Besonderes Augenmerk muss den Pharmaka kritischer Dosierung gelten. Diese
sind charakterisiert durch:
- geringe therapeutische
Breite
- steile Dosis-Wirkungs-Beziehung
für Wirksamkeit bzw. Toxizität
- Notwendigkeit individueller
Dosierung, z. B. auf Basis des Körpergewichts
- Notwendigkeit der
Plasmaspiegelüberwachung
- ernste klinische
Folgen einer zu hohen (Toxizität) oder zu niedrigen Dosierung (fehlende
Wirksamkeit)
Beispiele für
Wirkstoffe kritischer Dosierung: Carbamazepin, Amiodaron, Theophyllin,
Vitamin-K-Antagonisten, Tacrolium, Ciclosporin.

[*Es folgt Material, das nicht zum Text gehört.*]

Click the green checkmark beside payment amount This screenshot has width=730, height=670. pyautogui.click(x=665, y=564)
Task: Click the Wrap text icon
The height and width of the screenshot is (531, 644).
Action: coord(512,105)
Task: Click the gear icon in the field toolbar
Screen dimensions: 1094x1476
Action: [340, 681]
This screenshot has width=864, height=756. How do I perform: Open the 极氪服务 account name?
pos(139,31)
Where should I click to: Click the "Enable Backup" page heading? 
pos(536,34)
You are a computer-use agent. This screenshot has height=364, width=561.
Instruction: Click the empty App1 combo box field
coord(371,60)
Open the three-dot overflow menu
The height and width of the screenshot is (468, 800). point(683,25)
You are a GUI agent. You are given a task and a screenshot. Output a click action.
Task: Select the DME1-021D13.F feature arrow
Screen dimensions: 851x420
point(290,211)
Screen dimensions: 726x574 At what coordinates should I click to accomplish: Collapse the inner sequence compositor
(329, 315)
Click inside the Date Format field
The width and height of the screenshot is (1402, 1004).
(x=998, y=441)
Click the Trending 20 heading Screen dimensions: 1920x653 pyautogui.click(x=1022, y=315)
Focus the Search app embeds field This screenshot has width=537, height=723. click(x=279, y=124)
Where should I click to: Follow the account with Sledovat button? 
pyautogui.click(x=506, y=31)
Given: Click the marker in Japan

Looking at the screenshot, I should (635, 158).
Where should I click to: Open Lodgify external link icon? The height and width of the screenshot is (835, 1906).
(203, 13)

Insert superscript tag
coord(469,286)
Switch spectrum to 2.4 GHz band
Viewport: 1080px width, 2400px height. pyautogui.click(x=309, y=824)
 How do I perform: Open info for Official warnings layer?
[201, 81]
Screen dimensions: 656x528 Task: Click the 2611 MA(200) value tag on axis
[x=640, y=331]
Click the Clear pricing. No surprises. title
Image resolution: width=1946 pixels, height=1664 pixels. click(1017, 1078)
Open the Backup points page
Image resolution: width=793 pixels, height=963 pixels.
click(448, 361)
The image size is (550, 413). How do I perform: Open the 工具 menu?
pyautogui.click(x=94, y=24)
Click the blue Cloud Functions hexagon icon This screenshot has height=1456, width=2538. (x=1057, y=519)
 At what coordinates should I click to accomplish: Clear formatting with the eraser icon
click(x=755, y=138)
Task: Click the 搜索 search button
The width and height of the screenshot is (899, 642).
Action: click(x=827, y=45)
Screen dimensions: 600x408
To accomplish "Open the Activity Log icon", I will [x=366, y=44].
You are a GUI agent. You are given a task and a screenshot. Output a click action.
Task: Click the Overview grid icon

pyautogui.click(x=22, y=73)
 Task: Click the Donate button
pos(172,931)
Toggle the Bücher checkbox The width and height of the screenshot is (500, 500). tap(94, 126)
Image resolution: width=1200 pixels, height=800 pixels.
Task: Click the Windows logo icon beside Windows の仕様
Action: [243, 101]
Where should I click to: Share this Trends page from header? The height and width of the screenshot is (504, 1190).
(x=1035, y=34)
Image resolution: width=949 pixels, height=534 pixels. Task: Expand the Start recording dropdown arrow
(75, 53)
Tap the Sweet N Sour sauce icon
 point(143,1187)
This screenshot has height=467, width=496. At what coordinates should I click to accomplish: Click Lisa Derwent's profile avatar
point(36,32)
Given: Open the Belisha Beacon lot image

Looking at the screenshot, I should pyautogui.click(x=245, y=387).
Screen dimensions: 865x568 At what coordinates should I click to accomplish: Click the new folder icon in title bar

Besonders bei Pharmaka kritischer Dosierung ist eine Aut-idem-Regelung
problematisch. Sie ist nur bei Zugrundelegung besonderer Kriterien vor
und nach erfolgter Zulassung akzeptabel. (Abb. 1)
Natürlich sind
Generika, bei denen die Kosten für die medizinische Entwicklung,
teure Studien und eine umfassende medizinische Information entfallen,
billiger als ein Original - sie müssen jedoch auch eine qualitativ
hochwertige medizinische Behandlung gewährleisten. Damit ein Nachahmer-Präparat
die Zulassung erhält, muss deshalb neben dem Nachweis der Unbedenklichkeit
des Medikamentes die Bioäquivalenz zum Original dokumentiert werden.
(Abb. 2)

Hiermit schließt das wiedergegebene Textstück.